### Aim of the exercise:
Report how many lines in the items below contain the word "screenshot". Give only the number.

### Input data:
============================================================

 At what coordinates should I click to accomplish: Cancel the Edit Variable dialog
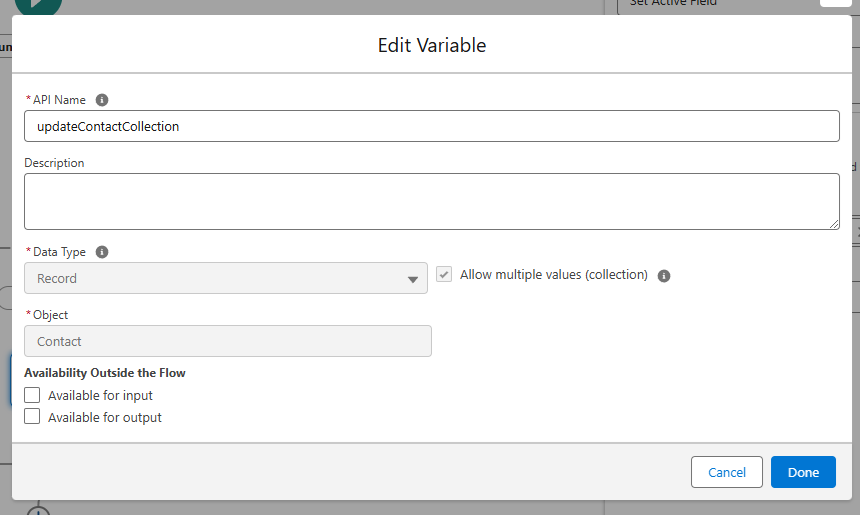(727, 472)
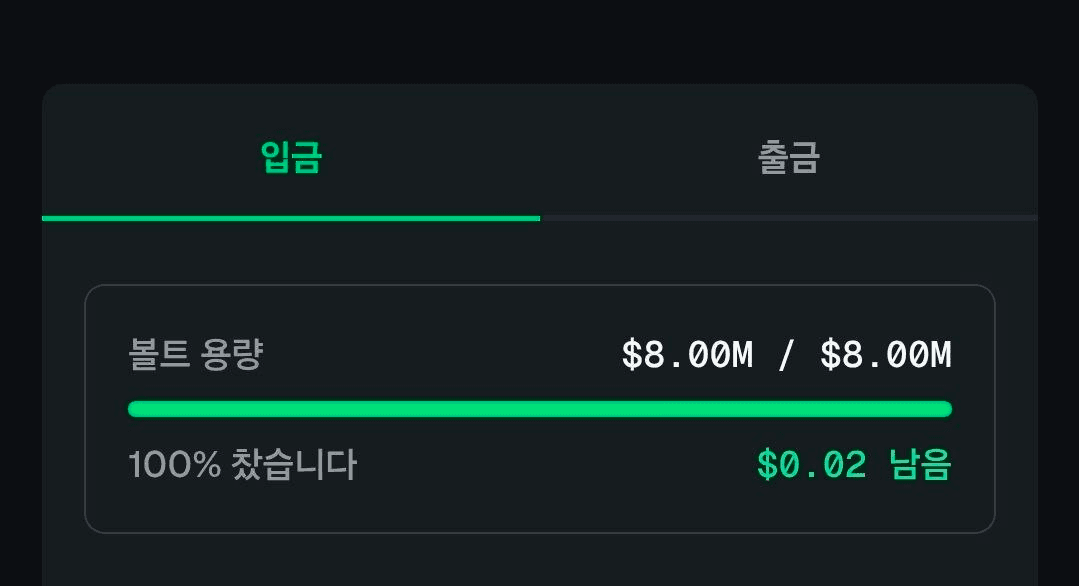1079x586 pixels.
Task: Click the slash between the $8.00M values
Action: point(787,355)
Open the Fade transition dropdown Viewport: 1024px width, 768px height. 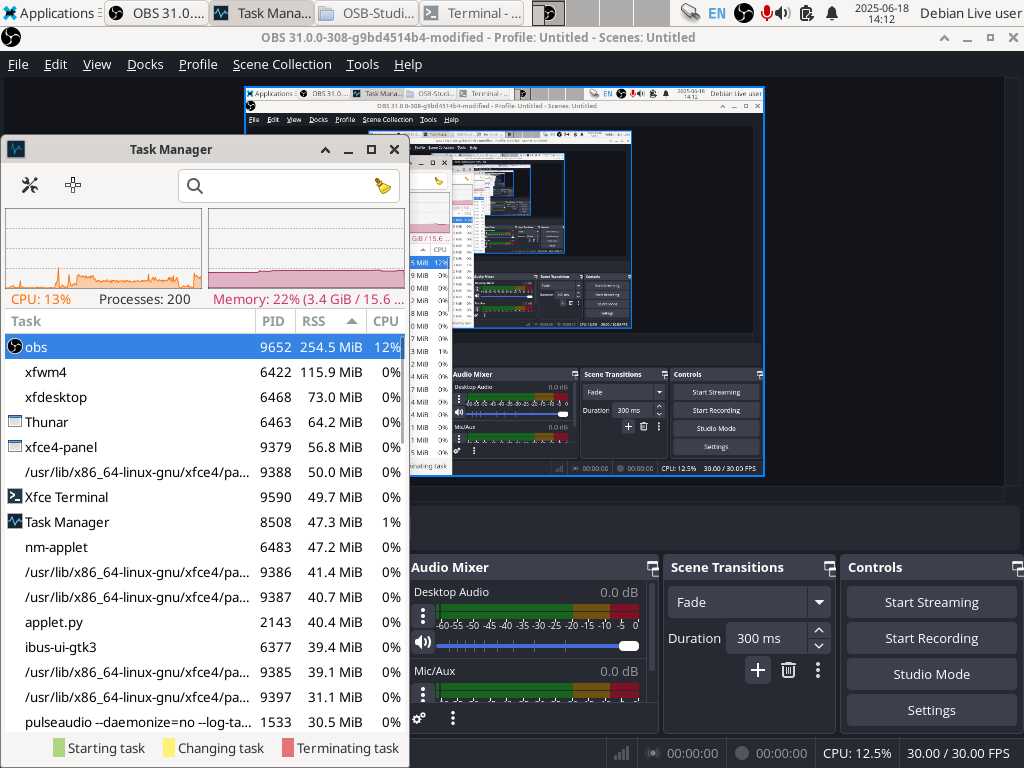click(819, 602)
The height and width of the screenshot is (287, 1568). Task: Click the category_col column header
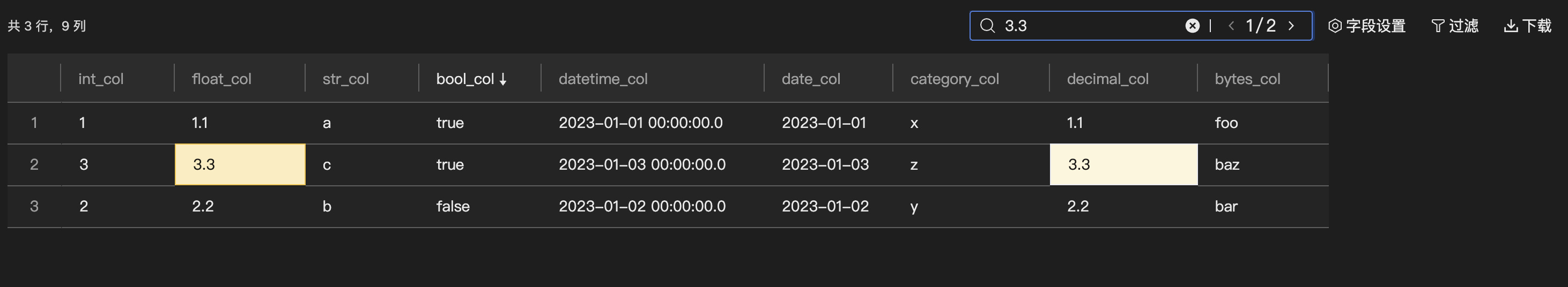tap(955, 79)
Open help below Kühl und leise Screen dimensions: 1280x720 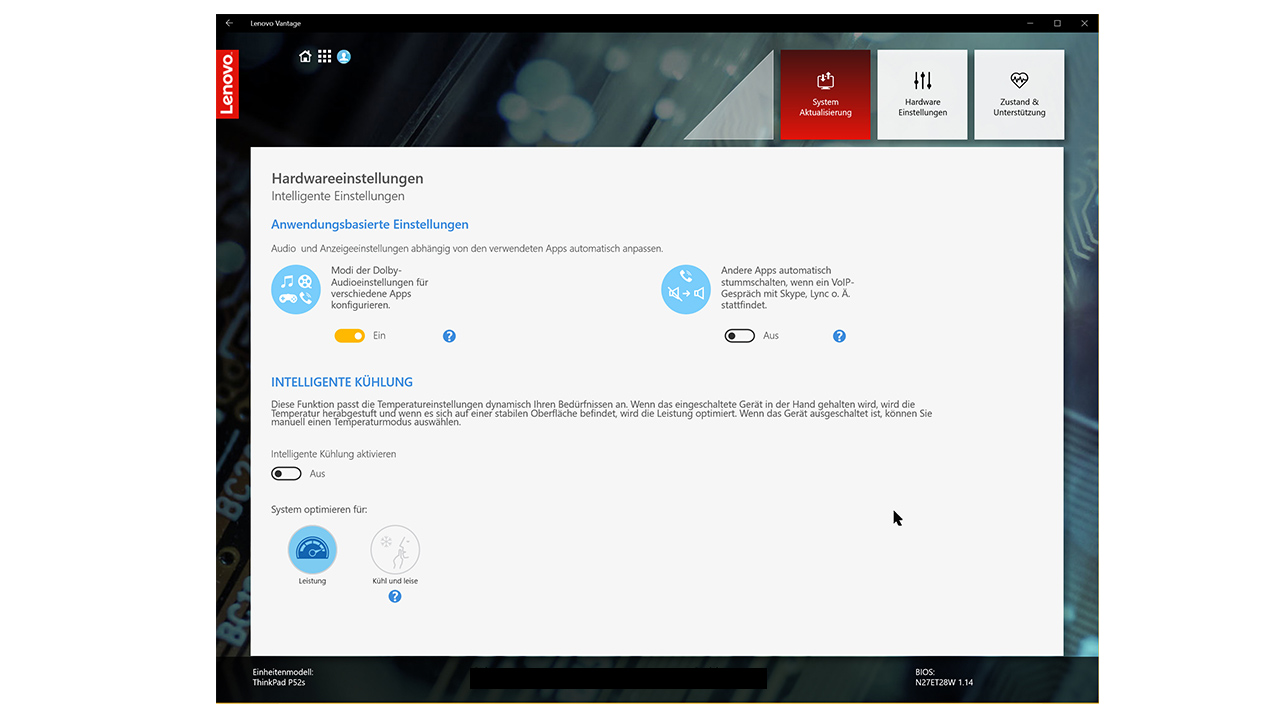[395, 597]
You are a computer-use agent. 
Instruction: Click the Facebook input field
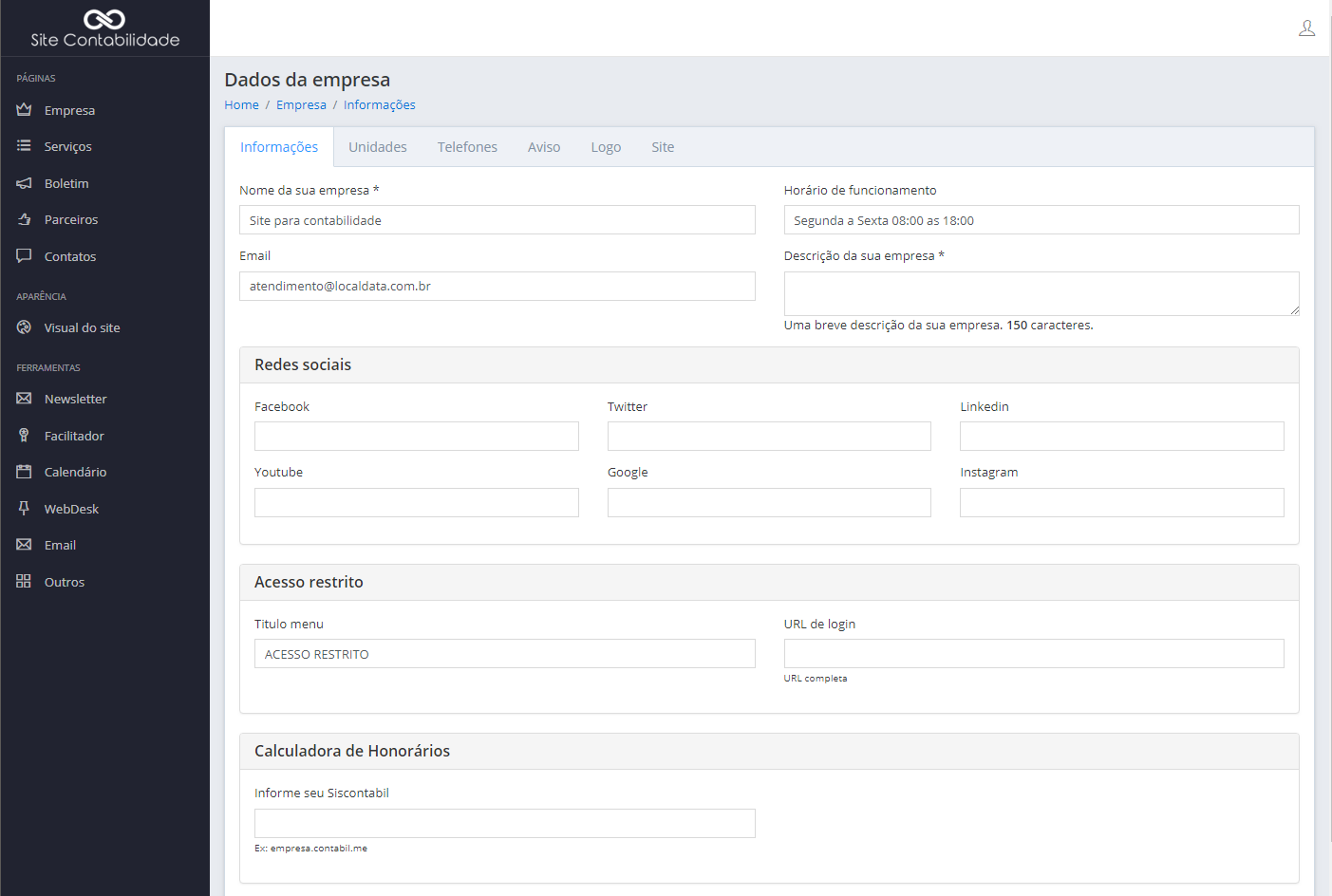[416, 437]
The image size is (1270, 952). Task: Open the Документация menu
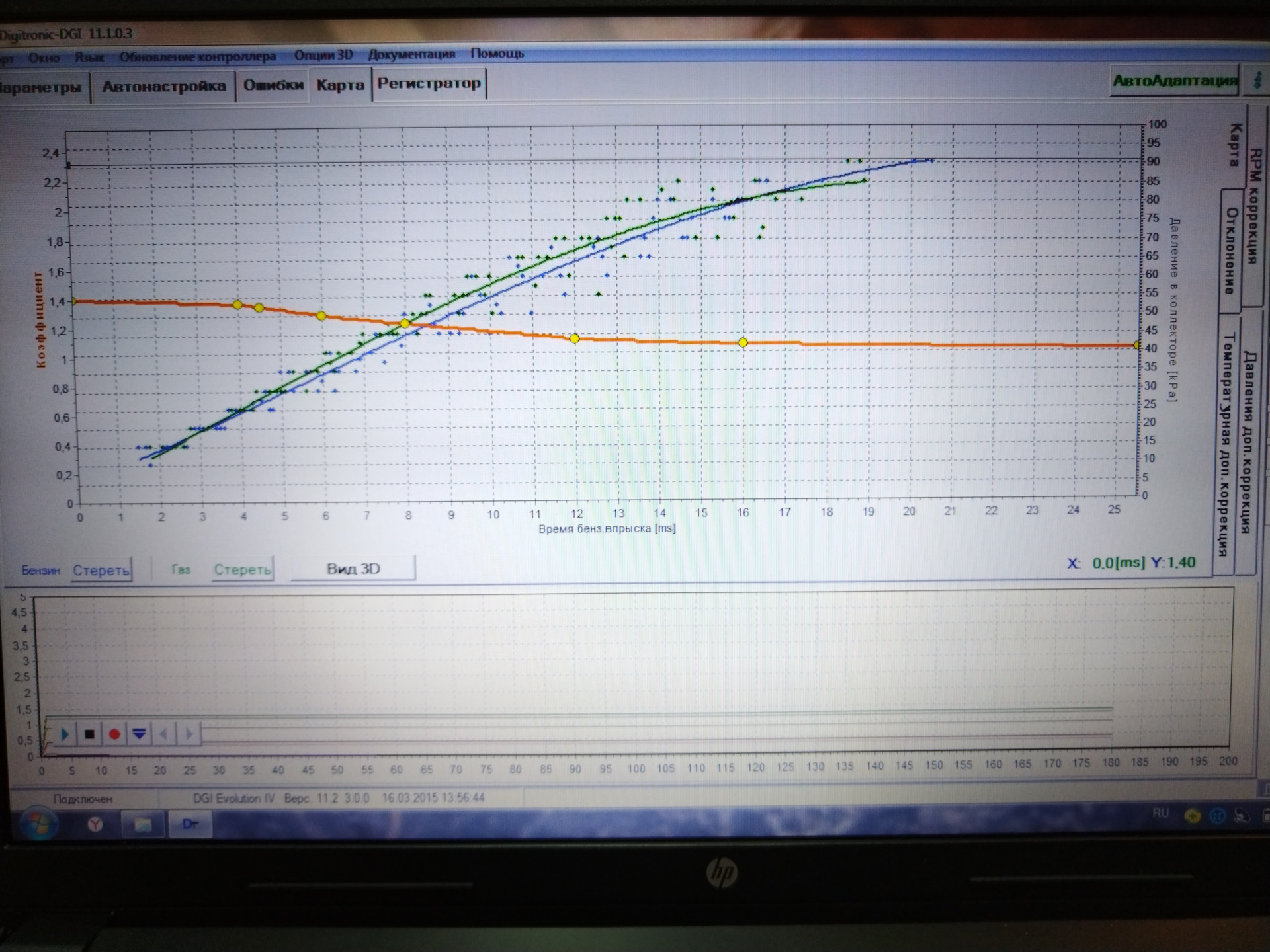(411, 54)
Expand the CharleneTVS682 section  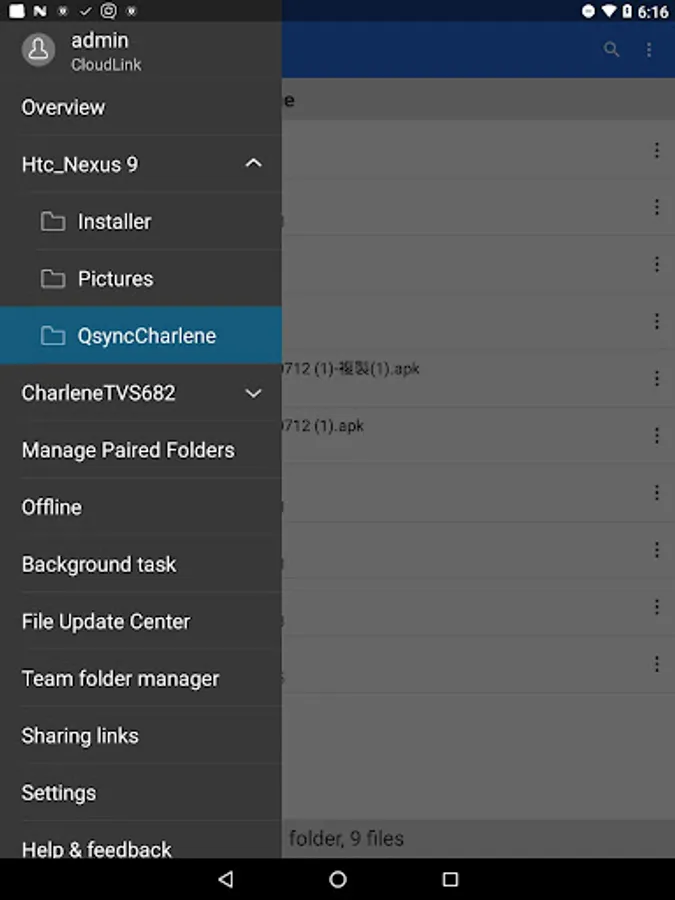tap(253, 393)
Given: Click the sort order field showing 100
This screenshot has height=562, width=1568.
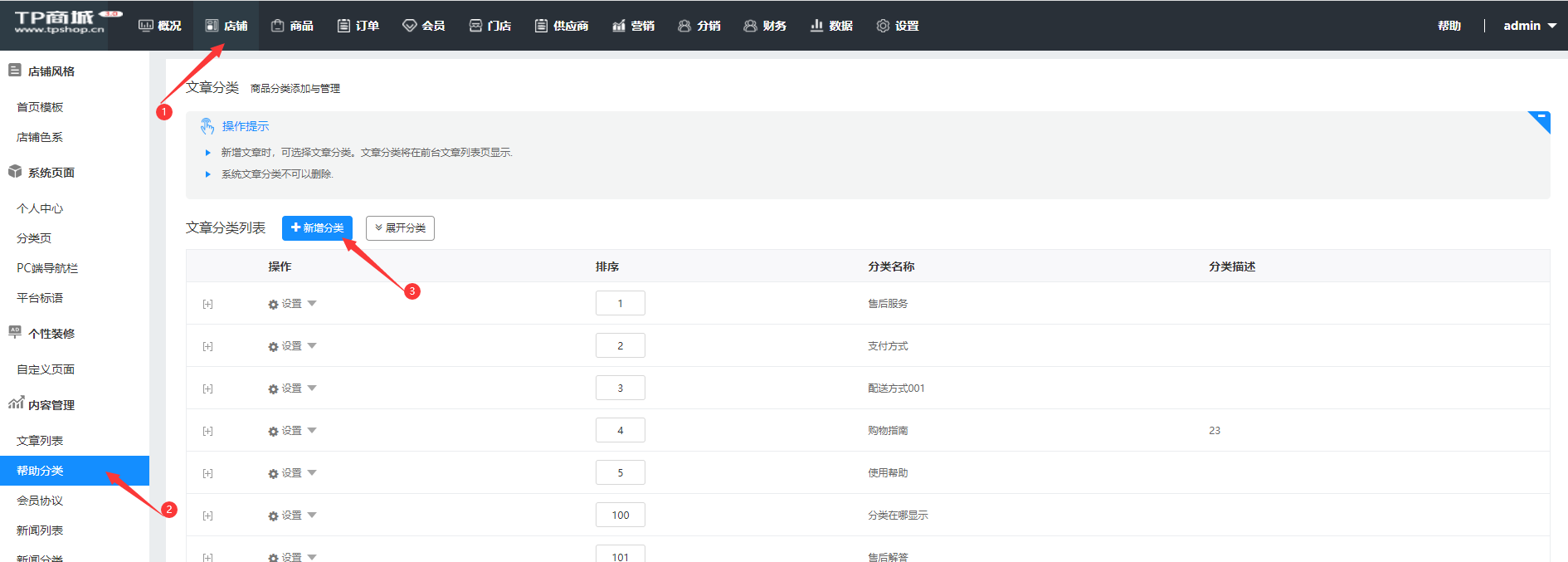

============================================================

### Full output:
2